Modifier 0.1 0.15 0.2 0.25 0.3 0.4 0.5 1 1.25 1.5 1.75 2 2.5 3
Fuel per EPH 0.00 0.01 0.02 0.03 0.05 0.1 0.18 1 1.75 2.76 4.05 5.66 9.88 15.59
RP cost 30,000 15,000 8,000 4,000 2,000 1,000 - - 1,000 2,000 4,000 8,000 15,000 30,000

Fuel Consumption

The fuel consumed by an engine to produce one Engine Power Hour. This has no effect on engine cost.

Modifier 1 0.9 0.8 0.7 0.6 0.5 0.4 0.3 0.25 0.2 0.16 0.125 0.1
RP cost - 1,000 2,000 4,000 8,000 15,000 30,000 60,000 120,000 250,000 500,000 1,000,000 2,000,000

Thermal Reduction

Reduces the thermal signature of the engine. This adds no weight, but increases the cost to research and build the engine.
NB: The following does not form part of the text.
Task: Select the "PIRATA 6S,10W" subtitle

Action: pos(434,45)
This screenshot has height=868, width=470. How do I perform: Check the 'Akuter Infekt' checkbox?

Signature (%) 100 75 50 35 25 16 12 8 6 4 3 2 1
RP cost - 1,500 3,000 6,000 12,000 25,000 50,000 100,000 200,000 400,000 750,000 1,500,000 2,500,000

Engine Size

Engine Size ranges between 1-50 HS. Fuel consumption is reduced by 1% per HS. Larger engines are therefore more efficient at the cost of being less flexible during ship design, less redundant during combat and more expensive to maintain per-unit.

An engine that is at least 25 HS and has a Power Modifier of x0.5 or less is considered a Commercial Engine, all other variants are Military.